また容器だけでなく、アルコール度数・サイズ・外箱の違い一つで、同じお酒でも飲まれるシーンが明確に変わってくるんです。

これまで私たちはそんなお客様からの期待に応えるべく、時間を掛けて自社の商品ラインナップを拡大してきました。

普段買い物をする時には意識しなくても、一つひとつのアイテムには私たち造り手の明確な意図が込められているんですよね。

今回は白岳、白岳しろ、白岳KAORUという当社のアイテムを比較しながら、容器・アルコール度数・サイズによって変化する飲用シーンやその背後にあるこだわりをお話していきます。

比較① 紙パックorボトル(瓶)

さて話題は冒頭に戻りますが、お酒を飲む時に紙パックとボトルのどちらを選ぶかというポイントからスタートしてみましょう。

まず2つの容器には、大まかにこんな違いがあるんです。

比較的重量が軽くて処分しやすい紙パック製品と、重くて割れやすいもののオシャレな印象のあるボトル(瓶)製品。

こうした特性から紙パックは主に家庭の食卓で、ボトルは飲食店やお土産店などでよく取り扱われる傾向があります。

白岳伝承蔵

だからこそ私たちが商品を企画をする時も、ターゲットとする飲用シーンに合った容器を採用することが大事になってくるんです。

例えば、最も歴史が古い「白岳」が登場した時代はどのメーカーも瓶製品がメインでしたが、1990年にパック製品を新発売したことで家庭用の売上が一気に高まって今では当社の主力アイテムとなっています。

昔の白岳パック

それとは対照的に、私たちのメインブランド白岳しろには発売から40年以上が経った現在でも紙パックのラインナップが無いんです。

白岳しろには、開発当時から「ホテルやBARで飲まれるハイブランドな焼酎を目指す」という明確なコンセプトがあったので、家庭的なイメージのある紙パック商品をこれまであえて採用してこなかったんですね。

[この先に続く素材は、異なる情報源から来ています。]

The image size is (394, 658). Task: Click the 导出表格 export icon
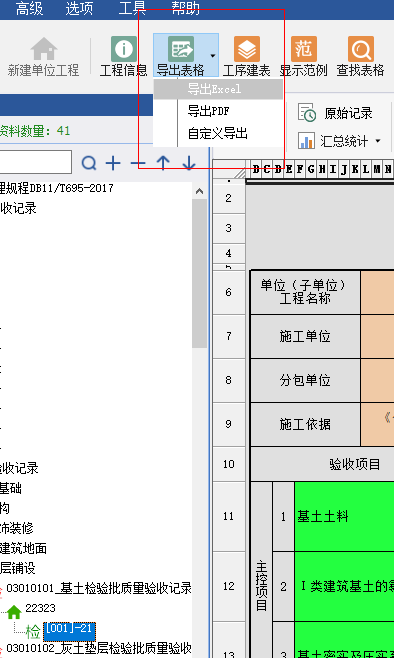coord(181,49)
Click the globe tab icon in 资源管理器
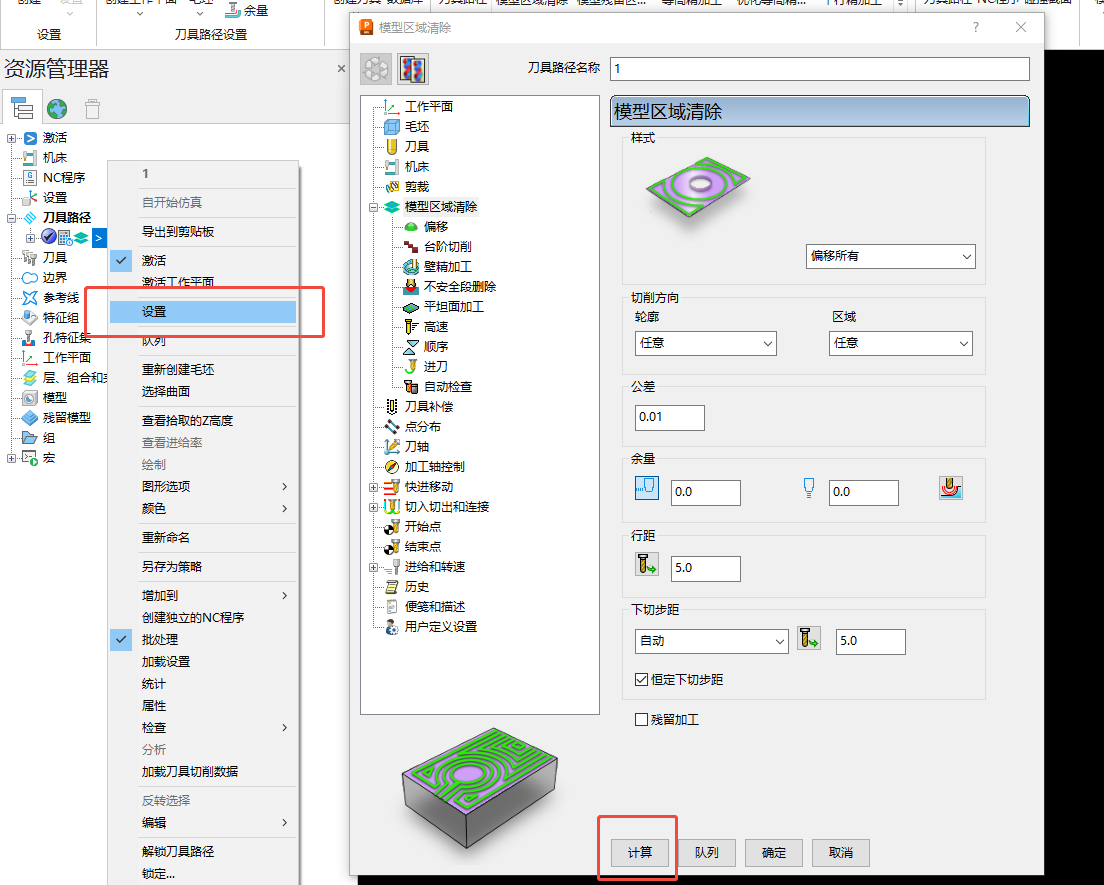This screenshot has width=1104, height=885. click(57, 108)
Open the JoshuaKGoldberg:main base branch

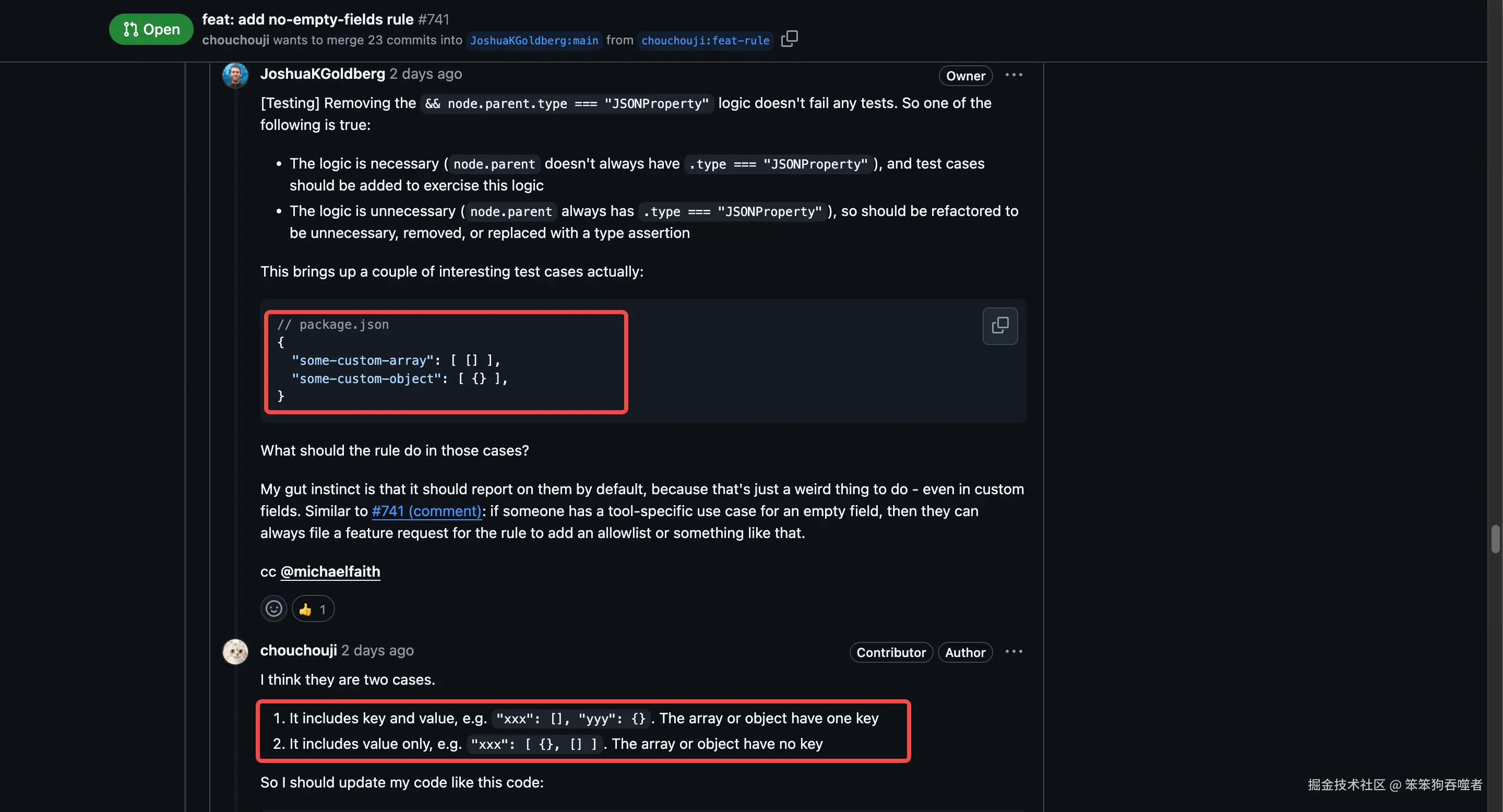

そして、白岳シリーズで最も新しい「白岳KAORU」は環境への配慮や家庭での焼酎消費をアップを見据えて、2019年の新発売された時は紙パック製品のみが登場しました。

その後全国で人気が急上昇した結果、飲食店やお土産店からも「白岳KAORUを取り扱いたい!」という要望が大きくなり、2021年に星空ボトルが改めてリリースされるという業界でも非常に珍しいケースとなったのです。

このように自分たちが定めた商品コンセプトはもちろん、お客様からの声でラインナップが独自の進化を遂げていくのも嬉しいポイントで、今では星空ボトルがイベントの顔としても活躍しています。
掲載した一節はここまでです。